• **PROBLEM STATEMENT**: The records follow. Transcribe only the lines from the line containing "Task: Expand the Pizza category tree node" through the end, both ends included, and leave out the pictures.

== Segment start ==

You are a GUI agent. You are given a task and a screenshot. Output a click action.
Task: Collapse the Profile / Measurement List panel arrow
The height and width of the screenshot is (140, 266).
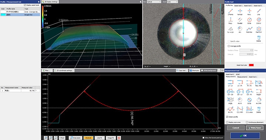(38, 2)
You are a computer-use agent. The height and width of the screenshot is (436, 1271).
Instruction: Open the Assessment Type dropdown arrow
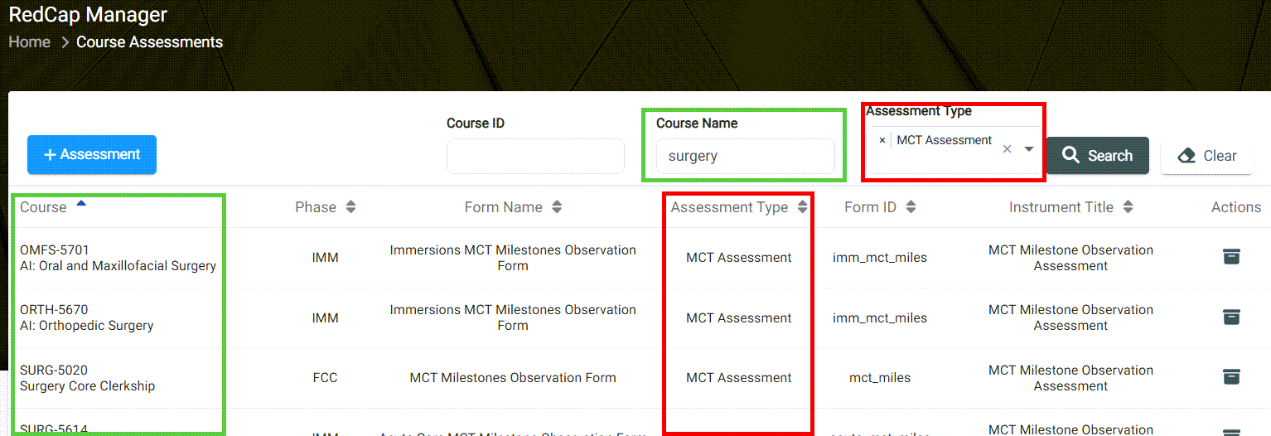[x=1028, y=149]
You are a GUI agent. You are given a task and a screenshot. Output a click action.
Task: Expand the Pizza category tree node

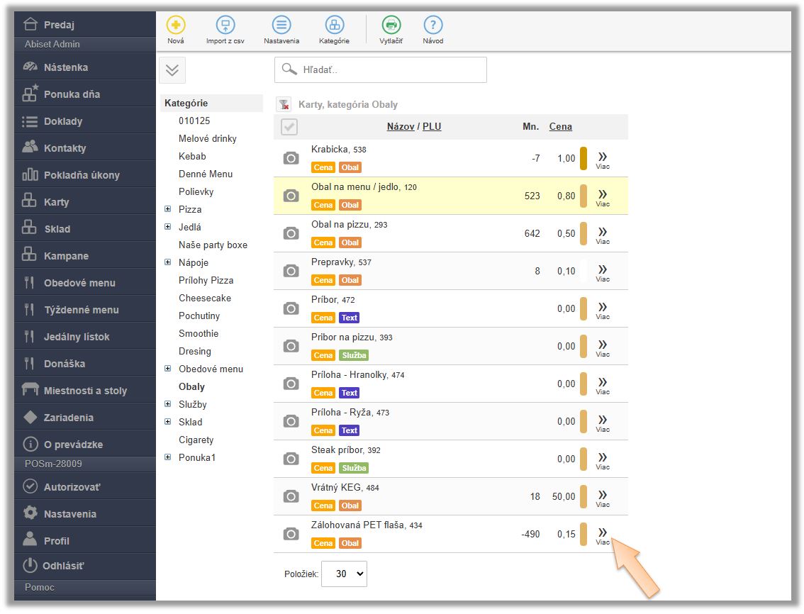pos(168,209)
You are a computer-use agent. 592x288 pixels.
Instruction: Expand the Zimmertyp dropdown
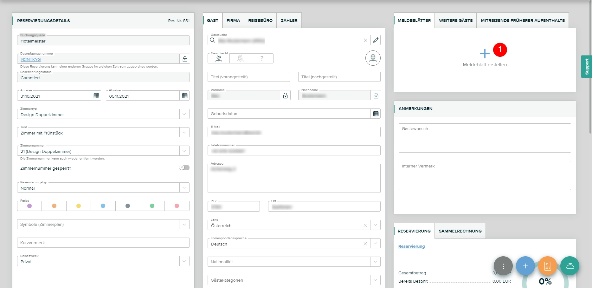tap(184, 114)
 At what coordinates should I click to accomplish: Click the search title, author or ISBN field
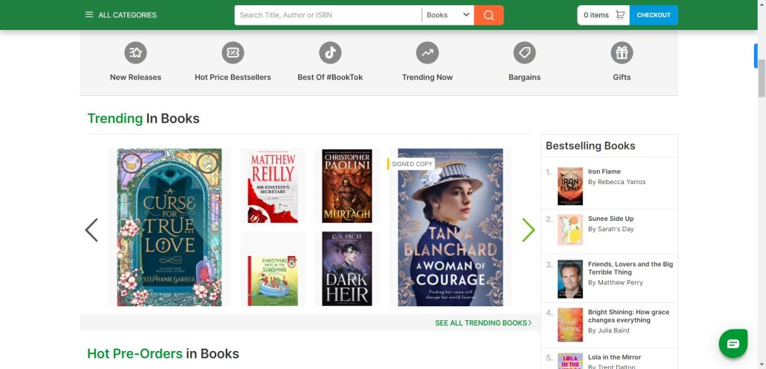[x=328, y=15]
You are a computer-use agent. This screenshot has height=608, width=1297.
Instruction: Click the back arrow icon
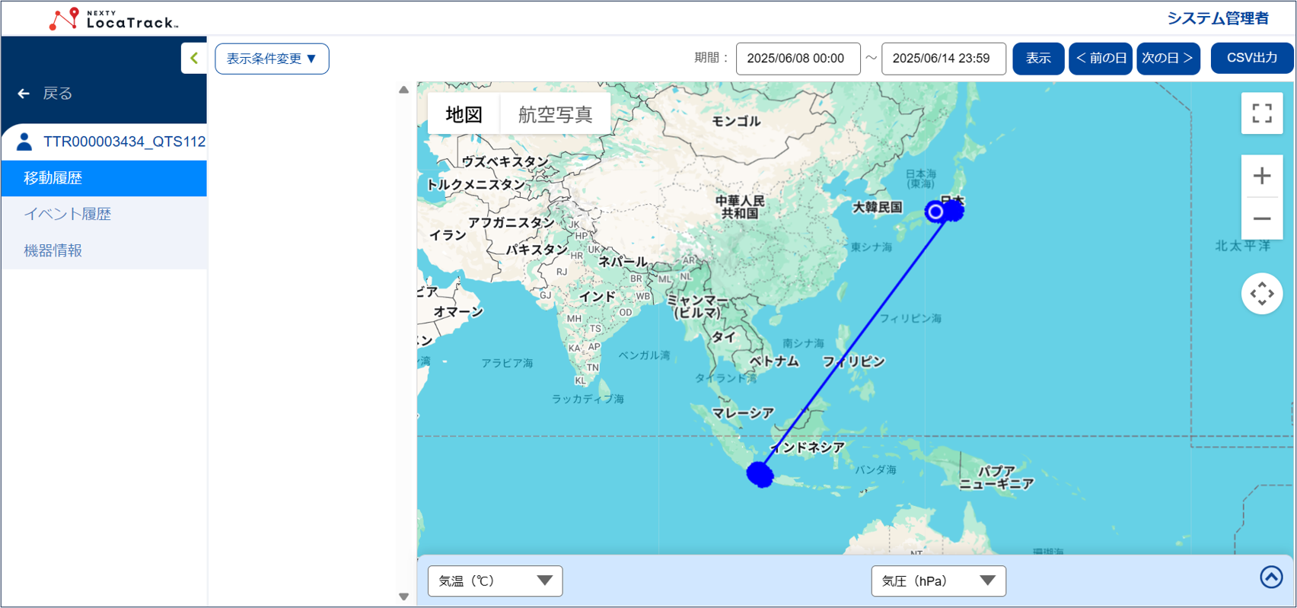click(24, 94)
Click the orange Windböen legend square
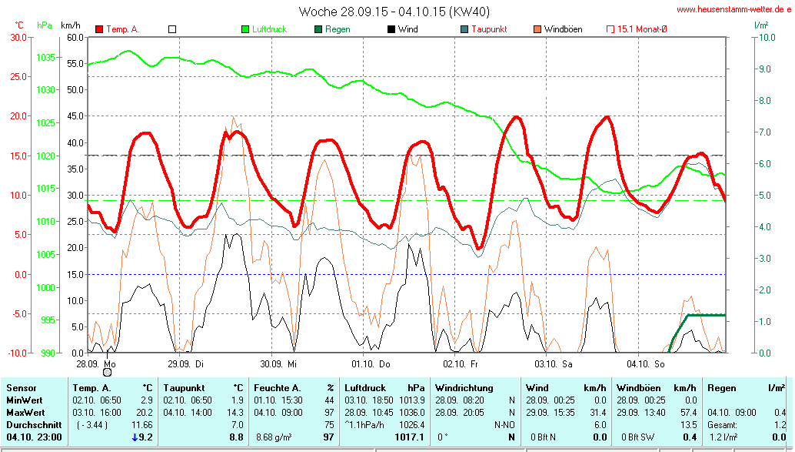This screenshot has width=795, height=452. click(x=537, y=29)
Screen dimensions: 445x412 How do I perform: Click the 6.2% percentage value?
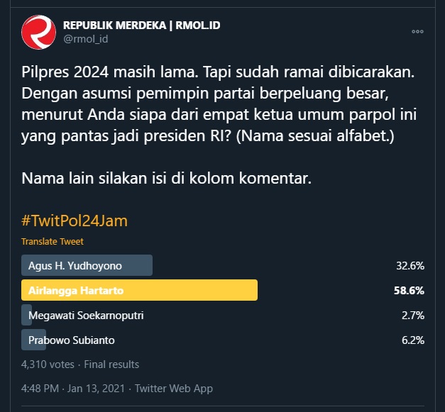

== Segment end ==

• **YOUR SOLUTION**:
Task: Expand the Pizza category tree node

pos(168,209)
You are a computer-use agent. 592x288 pixels.
Instruction: Expand the Zimmertyp dropdown
tap(184, 114)
 At what coordinates should I click to accomplish: Click the search title, author or ISBN field
[x=328, y=15]
You are a computer-use agent. This screenshot has height=608, width=1297.
Instruction: Click the back arrow icon
click(24, 94)
Click the orange Windböen legend square
This screenshot has width=795, height=452. click(x=537, y=29)
Screen dimensions: 445x412 How do I perform: Click the 6.2% percentage value?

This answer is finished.